The problem =>
The answer must consist of every line below containing "Toggle".

Given data =>

>>>

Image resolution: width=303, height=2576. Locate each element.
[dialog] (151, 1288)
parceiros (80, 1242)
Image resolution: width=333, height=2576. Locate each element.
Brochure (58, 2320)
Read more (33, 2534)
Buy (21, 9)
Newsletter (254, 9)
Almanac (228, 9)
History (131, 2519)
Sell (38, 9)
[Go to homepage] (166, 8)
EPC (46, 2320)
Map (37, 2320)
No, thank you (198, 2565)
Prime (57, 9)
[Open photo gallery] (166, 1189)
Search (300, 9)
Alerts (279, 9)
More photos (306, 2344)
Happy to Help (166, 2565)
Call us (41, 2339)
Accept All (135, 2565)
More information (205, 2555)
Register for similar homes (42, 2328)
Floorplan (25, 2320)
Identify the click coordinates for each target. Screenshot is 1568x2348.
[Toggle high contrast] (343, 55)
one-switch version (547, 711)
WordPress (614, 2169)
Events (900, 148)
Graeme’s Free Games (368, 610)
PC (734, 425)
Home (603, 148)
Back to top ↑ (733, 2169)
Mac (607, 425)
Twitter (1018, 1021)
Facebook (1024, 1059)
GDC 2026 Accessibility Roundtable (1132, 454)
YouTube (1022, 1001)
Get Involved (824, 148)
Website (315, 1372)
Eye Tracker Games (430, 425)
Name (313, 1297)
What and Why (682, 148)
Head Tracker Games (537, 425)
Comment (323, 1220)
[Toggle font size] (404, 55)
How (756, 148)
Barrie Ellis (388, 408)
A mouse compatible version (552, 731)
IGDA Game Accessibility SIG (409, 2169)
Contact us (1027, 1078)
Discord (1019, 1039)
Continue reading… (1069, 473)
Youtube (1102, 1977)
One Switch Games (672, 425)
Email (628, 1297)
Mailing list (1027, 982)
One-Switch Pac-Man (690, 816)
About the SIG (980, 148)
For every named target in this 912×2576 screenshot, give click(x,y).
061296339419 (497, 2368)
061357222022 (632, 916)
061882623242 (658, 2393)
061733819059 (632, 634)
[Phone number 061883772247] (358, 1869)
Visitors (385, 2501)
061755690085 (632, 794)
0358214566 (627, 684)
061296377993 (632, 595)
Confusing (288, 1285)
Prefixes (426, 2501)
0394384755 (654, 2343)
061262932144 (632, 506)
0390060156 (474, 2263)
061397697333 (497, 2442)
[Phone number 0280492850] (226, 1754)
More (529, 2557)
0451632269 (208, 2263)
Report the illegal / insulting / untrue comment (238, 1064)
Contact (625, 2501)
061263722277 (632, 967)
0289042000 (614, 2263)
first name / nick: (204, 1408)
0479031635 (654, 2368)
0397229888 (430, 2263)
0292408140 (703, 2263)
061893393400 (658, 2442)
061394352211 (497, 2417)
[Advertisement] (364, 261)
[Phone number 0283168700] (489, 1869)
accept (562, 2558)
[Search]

<<<

Finished exercise =>
[Toggle high contrast] (343, 55)
[Toggle font size] (404, 55)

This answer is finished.